2. Prosecutors are very tight with the local police. That's because the police are such an integral part of the grand jury process. The Massachusetts grand jury I served on heard from one or more investigating detectives or uniformed officers in nearly each of the 150 cases we heard — about what they saw when they arrived on the crime scene, what evidence they accumulated, and what their interpretation of the evidence was. We got to know their styles — some were flashy dressers, others took great pride in tracking down less-than-obvious evidence or witnesses, and still others were very quiet and unassuming. Regardless, the cops were always treated with kid gloves by the prosecutors, as I discovered about six weeks into my three-month service period. Grand jurors are always invited to question witnesses, and in this instance, I questioned why a detective took many months to arrest a suspect who was burglarizing retail stores in a northern Massachusetts city, when it seemed as if cops knew the suspect's identify pretty early on. The detective glared at me, mumbled something about collecting all the evidence, and I thought that was the end of it. Minutes later, when his testimony had concluded and the grand jury approved the indictments, the assistant district attorney who was in charge of overseeing our juror group motioned me into a windowless office. "You know, a number of other jurors have complained about your irrelevant and hostile questions."

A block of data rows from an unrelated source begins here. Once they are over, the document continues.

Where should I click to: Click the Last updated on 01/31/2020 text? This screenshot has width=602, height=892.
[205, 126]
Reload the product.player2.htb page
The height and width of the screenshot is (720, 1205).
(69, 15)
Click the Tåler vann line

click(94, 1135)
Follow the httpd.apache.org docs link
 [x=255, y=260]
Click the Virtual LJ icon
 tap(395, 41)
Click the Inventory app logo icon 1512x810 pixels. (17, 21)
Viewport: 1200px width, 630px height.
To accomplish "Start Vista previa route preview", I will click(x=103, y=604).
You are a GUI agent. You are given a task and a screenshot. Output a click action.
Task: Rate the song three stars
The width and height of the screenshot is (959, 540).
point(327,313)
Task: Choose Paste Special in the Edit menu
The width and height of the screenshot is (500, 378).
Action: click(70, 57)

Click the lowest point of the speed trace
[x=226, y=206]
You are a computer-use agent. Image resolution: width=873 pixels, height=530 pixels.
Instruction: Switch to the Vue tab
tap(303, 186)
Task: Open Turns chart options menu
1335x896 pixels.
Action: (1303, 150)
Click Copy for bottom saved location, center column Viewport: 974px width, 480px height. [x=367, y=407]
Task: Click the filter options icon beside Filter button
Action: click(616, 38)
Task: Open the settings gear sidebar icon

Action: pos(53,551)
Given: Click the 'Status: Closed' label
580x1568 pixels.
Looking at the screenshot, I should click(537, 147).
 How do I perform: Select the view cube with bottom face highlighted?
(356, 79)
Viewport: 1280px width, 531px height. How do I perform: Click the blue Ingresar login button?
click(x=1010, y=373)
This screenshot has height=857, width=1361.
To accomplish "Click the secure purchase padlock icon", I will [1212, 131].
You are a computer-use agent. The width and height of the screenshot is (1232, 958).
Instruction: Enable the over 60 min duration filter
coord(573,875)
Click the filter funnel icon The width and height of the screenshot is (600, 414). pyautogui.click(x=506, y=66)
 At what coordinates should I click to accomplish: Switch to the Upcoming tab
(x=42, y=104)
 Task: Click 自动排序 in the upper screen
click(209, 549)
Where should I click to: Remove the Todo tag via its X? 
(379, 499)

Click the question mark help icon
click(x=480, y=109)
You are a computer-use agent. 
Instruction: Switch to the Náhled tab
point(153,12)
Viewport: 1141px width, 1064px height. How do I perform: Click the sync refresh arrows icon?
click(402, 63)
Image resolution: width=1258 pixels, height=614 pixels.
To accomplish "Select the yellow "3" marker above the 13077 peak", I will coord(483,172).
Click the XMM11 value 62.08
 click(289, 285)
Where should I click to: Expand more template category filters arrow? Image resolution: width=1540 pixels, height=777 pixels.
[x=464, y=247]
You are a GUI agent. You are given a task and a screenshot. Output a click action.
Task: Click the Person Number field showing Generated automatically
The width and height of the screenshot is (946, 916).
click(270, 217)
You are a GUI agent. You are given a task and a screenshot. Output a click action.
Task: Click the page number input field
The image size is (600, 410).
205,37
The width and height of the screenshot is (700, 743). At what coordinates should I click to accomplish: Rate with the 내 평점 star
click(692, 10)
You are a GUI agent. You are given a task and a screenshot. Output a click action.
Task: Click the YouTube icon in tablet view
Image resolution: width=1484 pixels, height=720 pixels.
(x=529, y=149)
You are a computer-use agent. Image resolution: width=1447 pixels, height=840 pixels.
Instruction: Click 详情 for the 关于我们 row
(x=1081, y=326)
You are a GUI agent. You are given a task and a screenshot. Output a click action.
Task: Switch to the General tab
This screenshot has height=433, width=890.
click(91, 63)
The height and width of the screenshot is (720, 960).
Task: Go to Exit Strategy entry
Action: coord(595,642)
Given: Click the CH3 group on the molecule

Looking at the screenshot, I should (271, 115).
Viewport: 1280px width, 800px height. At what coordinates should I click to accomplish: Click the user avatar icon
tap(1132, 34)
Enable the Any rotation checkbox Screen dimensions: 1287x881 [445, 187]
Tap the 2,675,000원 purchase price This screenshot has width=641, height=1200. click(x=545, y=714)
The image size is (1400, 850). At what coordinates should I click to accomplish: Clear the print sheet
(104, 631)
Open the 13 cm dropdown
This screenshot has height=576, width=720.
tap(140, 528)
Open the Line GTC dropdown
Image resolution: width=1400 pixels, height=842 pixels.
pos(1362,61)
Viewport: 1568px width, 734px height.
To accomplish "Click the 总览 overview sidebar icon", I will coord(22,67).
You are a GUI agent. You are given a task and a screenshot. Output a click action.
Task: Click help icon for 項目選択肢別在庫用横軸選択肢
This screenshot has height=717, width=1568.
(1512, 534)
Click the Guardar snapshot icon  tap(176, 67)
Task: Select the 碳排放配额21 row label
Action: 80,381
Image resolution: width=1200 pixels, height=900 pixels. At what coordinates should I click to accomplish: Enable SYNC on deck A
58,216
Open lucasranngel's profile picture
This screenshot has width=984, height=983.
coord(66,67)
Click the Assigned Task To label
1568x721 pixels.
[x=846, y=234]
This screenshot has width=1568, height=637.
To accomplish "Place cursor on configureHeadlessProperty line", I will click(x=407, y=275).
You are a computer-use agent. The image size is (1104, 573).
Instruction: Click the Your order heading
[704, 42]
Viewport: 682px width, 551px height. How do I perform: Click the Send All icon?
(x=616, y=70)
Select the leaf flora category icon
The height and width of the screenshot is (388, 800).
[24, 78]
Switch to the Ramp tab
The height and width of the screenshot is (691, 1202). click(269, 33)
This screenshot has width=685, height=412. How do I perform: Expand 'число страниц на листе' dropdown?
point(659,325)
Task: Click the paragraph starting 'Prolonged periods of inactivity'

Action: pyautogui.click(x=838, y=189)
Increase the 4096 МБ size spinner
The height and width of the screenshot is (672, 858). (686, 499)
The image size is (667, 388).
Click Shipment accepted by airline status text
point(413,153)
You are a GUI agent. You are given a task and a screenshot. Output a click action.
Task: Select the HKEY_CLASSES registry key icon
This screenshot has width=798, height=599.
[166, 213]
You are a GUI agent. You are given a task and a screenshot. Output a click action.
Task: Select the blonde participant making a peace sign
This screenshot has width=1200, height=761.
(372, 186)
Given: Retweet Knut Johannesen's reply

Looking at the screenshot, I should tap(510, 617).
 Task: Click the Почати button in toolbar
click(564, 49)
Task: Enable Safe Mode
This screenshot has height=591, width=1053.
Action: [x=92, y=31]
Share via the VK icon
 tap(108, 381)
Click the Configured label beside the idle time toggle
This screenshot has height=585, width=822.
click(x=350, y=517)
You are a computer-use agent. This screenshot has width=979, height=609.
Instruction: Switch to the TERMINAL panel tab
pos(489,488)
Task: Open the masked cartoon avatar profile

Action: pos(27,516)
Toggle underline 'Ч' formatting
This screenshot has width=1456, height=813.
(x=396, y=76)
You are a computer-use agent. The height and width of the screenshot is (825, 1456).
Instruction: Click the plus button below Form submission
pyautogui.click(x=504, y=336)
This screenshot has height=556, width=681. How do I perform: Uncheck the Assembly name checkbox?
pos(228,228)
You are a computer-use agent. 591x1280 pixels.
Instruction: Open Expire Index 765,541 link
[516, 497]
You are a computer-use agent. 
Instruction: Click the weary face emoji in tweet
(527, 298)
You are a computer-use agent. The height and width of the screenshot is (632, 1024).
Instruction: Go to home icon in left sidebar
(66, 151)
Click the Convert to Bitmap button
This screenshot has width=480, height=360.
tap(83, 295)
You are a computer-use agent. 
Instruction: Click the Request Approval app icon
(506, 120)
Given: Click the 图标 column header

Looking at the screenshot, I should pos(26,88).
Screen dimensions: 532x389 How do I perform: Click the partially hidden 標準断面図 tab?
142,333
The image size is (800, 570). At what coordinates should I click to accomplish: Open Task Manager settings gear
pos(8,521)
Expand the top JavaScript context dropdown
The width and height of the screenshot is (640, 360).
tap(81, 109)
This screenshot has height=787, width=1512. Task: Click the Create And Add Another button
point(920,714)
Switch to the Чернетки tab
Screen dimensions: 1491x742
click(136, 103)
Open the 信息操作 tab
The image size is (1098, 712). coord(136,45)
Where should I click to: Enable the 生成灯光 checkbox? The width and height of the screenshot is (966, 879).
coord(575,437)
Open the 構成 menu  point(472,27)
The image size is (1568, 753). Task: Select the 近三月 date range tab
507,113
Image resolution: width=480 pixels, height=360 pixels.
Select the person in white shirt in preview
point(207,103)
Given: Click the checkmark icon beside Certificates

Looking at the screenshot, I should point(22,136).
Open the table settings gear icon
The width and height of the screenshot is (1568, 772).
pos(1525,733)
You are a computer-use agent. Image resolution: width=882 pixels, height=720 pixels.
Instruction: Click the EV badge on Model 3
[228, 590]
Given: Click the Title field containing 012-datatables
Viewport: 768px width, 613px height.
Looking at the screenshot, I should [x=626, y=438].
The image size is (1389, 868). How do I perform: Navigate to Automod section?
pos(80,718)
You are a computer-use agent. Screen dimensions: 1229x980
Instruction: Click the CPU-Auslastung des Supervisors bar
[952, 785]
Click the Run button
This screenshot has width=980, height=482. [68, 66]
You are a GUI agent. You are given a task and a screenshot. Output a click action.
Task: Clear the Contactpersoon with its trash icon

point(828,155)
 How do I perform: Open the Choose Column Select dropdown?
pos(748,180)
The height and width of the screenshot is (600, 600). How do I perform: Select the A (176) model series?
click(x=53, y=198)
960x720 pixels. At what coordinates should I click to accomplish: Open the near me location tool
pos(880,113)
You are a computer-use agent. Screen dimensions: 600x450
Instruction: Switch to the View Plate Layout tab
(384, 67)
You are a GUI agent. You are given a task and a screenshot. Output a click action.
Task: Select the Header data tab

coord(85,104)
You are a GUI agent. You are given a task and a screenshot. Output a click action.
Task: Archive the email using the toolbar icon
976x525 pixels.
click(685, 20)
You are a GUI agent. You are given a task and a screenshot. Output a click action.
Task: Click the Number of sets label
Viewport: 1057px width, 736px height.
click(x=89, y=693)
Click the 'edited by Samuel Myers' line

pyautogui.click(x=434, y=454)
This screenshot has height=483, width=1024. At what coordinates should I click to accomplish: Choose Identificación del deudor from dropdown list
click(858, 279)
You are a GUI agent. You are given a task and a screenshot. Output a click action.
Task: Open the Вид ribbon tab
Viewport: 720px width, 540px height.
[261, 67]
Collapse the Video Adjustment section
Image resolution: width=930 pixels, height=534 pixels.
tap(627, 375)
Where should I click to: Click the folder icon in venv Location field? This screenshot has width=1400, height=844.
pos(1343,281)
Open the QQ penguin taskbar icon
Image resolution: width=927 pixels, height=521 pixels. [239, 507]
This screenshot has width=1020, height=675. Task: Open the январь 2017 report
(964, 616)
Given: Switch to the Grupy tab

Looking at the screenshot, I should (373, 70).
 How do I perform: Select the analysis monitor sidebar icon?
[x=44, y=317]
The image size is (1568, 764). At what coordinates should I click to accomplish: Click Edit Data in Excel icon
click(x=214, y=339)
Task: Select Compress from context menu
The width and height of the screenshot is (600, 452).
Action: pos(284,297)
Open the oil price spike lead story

"Really?" I said. "I agree my last question implied criticism, but up till that, I've only asked a few questions to confirm facts or possible inconsistencies."

 

"That's not true. You've asked a lot of questions that are unnecessary and have nothing to do with deciding the case." His tone had become accusatory. It was as if I was no longer a grand juror, but a criminal suspect. He paused, letting me squirm and wonder where this was heading, and then his tone returned to normal: "Remember, you are just here to decide on probable cause. You're not here the debate the merits of a case or how it was handled." By the way, I never had any indication from any of the other grand jurors, that I had irritated anyone; everyone was cordial and the group became close.

 

3. Members of a grand jury are simply ordinary people trying to do their civic duty. The grand jury member who came forward in the Breonna Taylor case suggested in the request for transcript disclosure that he/she felt manipulated "….when the highest law enforcement official fails to answer questions and instead refers to the grand jury making the decisions. The interest of the individual grand jurors is parallel to the public but also manifests as fears of persecution, condemnation, retribution, and torment. Unforuntately, they do not get to hide behind any entity, person, or office." Members of the grand jury I served on sometimes wept after hearing testimony about especially violent cases in which innocent women like abused spouses were injured or killed. In those cases, the jurors' hands would sometimes be raised in favor of indicting even before the prosecutor had completed reading individual counts. But as committed as the grand jury members might be, the only way the Louisville grand jury was going to charge the police with crimes like manslaughter was if the prosecutors said that was an option, and wrote out the actual "true bill," or indictment, for a vote. To suggest that the jurors, who are legal novices, should somehow have come up with charges when they weren't offered is completely unrealistic. The grand jury I served on was ready to do whatever the prosecutors told us was legal to do to get the bad guys….even if they were cops.

 

The grand jury transcripts in the Breonna Taylor promise to unlock additional details about the events leading to her killing, and thereby trigger even more intense public discussion about the case. Unfortunately, they may not tell us a great deal about what was really going through prosecutors' minds as they pursued the case, such as how they might have pulled their punches to please racist cops. Remember, if the grand jury would indict a ham sandwich, surely it would indict cavalier and careless cops who killed an innocent bysander in a botched drug raid.